Check directories /usr/doc/foo and /usr/lib/foo. Do a man'' on info(1), apropos(1), locate(1), find(1), and undocumented(2).

## Job control (user process management).

% ps auxww      - Report process status of all users on the system, including
associated user names, excluding associated controlling
terminal and using wide ouput.

% jobs -l       - List jobs (subprocesses) currently running, and
their associated job number and process IDs (PIDs).

% bg J          - Place job J in the background, as if it had been started
with &.  If job J is not specified, the shell's notion of
the current job is used.
% fg J          - Place job J in the foreground, and make it the current job.
If job J is not present, the shell's notion of the current
job is used.
% kill J        - Kill job J; where J is specified with a job number, or the
PID.
% [CTRL-Z]      - Suspend the current job, placing it in the background.

% %n            - Bring up the active job having job number n.


## Networking and Communications (remote opertations).

### News.

Usnet is a collection of thousands of computers worldwide that exchange files called news articles.

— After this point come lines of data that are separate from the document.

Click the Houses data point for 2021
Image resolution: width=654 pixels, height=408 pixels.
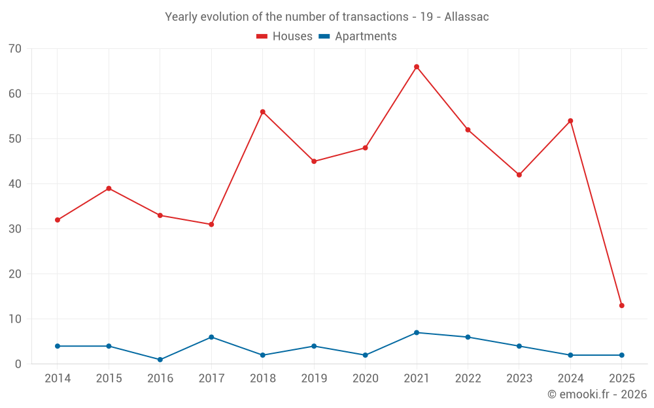(x=417, y=67)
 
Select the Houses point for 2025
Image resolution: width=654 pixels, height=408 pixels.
(x=621, y=306)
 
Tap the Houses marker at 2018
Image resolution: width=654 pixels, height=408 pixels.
(x=263, y=112)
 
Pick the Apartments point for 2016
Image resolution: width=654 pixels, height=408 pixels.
(x=160, y=360)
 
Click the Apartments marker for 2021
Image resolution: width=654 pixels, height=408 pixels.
(x=417, y=333)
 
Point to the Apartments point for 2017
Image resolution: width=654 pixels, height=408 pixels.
(x=211, y=337)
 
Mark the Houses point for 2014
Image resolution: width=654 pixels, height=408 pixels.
(x=58, y=220)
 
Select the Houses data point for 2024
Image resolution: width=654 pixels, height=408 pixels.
(x=570, y=121)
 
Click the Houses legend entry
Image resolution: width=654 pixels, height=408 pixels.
(x=284, y=37)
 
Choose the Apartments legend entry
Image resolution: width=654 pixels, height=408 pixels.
(x=358, y=37)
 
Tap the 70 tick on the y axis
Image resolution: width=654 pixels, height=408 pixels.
(x=15, y=49)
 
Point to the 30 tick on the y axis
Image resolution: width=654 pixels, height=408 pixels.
(x=15, y=229)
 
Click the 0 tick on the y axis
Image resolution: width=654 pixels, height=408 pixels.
(x=18, y=364)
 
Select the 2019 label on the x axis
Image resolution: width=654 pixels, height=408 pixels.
(x=314, y=379)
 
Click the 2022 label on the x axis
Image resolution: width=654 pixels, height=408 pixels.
(x=468, y=379)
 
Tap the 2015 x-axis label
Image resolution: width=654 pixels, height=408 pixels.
(x=109, y=379)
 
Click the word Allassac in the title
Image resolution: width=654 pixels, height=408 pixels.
(x=466, y=17)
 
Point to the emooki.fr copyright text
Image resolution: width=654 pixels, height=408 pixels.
(x=596, y=394)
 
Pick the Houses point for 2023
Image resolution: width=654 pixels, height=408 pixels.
(x=519, y=175)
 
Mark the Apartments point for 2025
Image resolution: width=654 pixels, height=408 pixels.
(x=621, y=355)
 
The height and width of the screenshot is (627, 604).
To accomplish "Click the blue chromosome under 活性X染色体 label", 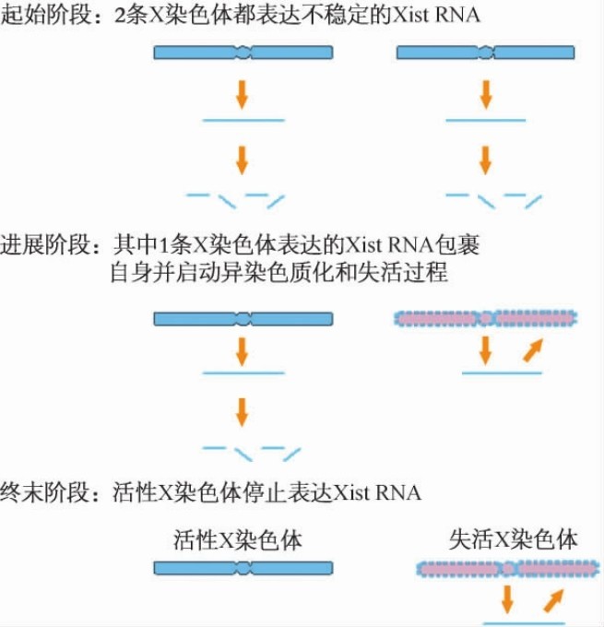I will [243, 569].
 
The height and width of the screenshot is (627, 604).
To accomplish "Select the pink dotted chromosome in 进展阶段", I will [485, 319].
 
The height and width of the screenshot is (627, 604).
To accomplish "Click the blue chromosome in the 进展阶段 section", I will [243, 319].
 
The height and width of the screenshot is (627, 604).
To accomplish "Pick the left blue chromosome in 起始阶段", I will [243, 53].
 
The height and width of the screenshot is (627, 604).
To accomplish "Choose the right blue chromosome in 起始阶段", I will [486, 53].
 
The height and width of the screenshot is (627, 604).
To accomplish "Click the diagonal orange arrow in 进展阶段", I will [530, 351].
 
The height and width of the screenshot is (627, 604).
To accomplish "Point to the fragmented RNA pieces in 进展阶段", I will [251, 451].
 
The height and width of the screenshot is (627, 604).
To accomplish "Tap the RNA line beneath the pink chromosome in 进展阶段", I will [502, 373].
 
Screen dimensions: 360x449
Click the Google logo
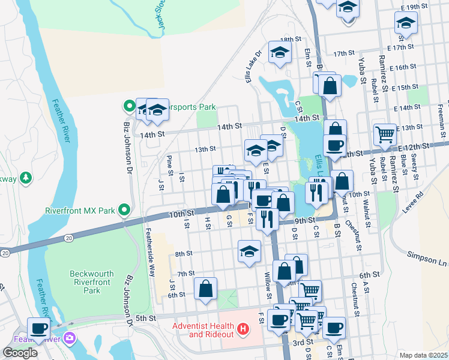(20, 353)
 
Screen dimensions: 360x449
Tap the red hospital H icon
(243, 329)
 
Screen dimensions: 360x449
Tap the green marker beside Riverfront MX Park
(124, 210)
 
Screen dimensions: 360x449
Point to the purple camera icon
(70, 338)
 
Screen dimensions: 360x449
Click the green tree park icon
(25, 178)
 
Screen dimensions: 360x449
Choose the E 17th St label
(401, 47)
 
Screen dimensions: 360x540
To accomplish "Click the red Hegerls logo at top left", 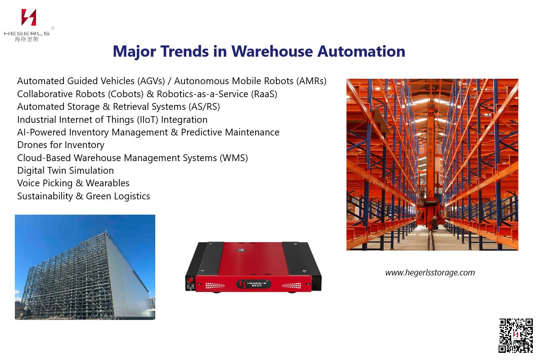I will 28,18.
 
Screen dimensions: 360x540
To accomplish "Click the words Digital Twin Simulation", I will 65,171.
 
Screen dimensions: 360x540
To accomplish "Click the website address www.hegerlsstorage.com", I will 430,272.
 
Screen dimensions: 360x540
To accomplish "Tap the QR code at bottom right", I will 515,335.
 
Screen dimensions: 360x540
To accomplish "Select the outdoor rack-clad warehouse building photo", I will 85,267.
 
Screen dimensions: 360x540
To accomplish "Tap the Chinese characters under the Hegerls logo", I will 27,39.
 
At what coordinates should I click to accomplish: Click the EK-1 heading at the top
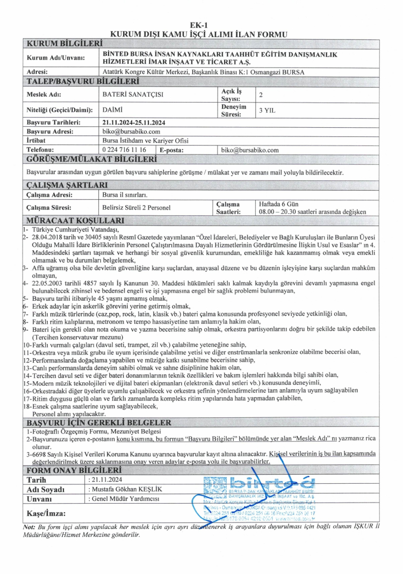pyautogui.click(x=202, y=25)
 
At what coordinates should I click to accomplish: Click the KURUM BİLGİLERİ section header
pyautogui.click(x=64, y=42)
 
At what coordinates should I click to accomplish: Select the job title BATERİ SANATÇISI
pyautogui.click(x=133, y=95)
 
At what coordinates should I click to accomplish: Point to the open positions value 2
pyautogui.click(x=261, y=95)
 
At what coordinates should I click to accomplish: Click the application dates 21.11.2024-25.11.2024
pyautogui.click(x=134, y=122)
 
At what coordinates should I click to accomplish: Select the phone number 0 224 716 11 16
pyautogui.click(x=124, y=150)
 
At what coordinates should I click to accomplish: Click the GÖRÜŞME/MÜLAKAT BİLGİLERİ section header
pyautogui.click(x=91, y=159)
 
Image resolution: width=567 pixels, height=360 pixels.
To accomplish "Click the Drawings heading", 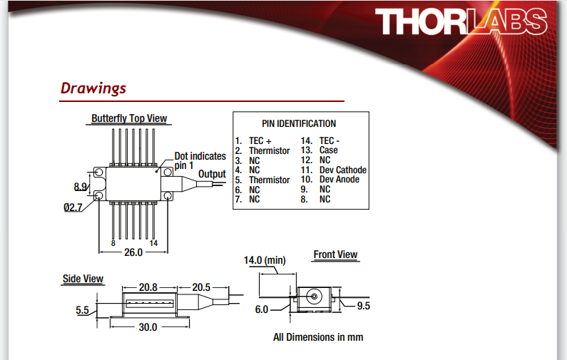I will pos(93,88).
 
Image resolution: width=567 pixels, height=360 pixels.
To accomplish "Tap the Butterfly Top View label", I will pos(130,118).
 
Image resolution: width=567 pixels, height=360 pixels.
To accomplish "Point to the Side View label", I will pos(83,279).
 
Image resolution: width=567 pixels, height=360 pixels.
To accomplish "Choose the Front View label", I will pos(335,254).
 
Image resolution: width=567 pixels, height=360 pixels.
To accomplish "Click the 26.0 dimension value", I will pos(133,252).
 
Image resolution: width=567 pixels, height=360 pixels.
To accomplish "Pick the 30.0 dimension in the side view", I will pos(148,327).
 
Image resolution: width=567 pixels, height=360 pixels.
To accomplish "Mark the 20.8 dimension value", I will pos(148,287).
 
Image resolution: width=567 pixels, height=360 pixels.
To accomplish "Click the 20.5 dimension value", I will pos(201,287).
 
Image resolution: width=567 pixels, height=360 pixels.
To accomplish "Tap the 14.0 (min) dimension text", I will pos(265,261).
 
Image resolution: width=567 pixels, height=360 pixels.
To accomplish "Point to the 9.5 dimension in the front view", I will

There are thousands of interactive discussion groups, known as electronic bulletin boards that talk about literally everything. The news server is news.RISQ.QC.ca'' and SOCS courses are listed under mcgill.socs.courses.cs*''

### FTP.

File Transfer Program enables the transfer of files between networked computers with TCP/IP. For information about FTP at SOCS, please consult: http://socsinfo.cs.mcgill.ca/wiki/FTP

### SSH/SCP.

% scp           - Secure copy.  Uses ssh authentication and security to copy
files remotely.

% scp U@H:F U2@H2:F2
- Copy file F from host H (as user U) to file F2 on host H2,
(as user U2).

% scp index.html joe@mimi:~/public_html/.


### Who and w.

% who           - Show who is currently logged on the system.
% w             - Display information about users currently logged on the
system.


### Write.

% write U       - Send a message to user U.


### Talk.

% talk U        - Talk to user U.  Talk is a visual communication program which
copies lines from your terminal to that of another user.
Press Ctrl-C to terminate the session.


### Finger.

% finger U@H    - Display information about user U on host H, including
real name, terminal name, idle time, login time, etc.


### E-Mail.

% mail U        - Send an email to user U from the command line.  User U can
Mail will prompt you for the 'subject'.  Everything typed
on subsequent lines will compose the body of the message.
The message is sent when a new line contains a single
character ".".


## Intermediate commands and options.

Intermediate commands are ones that a beginner is not concerned with, as not knowing them does not inhibit getting work done.

% head F        - Display the first few lines (default is 10) of file F.
% head -N F     - Display the first N lines of file F.

% tail F        - Display the last few lines (default is 10) of file F.
% tail -N F     - Display the last N lines of file F.
% tail -f F     - Display the growth of input-file F.  This command may be
used to monitor the growth of a file that is being written
by some other process.
% tail -r F     - Print file F in reverse order.

% tac F         - Print file F in reverse order.

% wc F          - Print the number of bytes, words, and lines in file F.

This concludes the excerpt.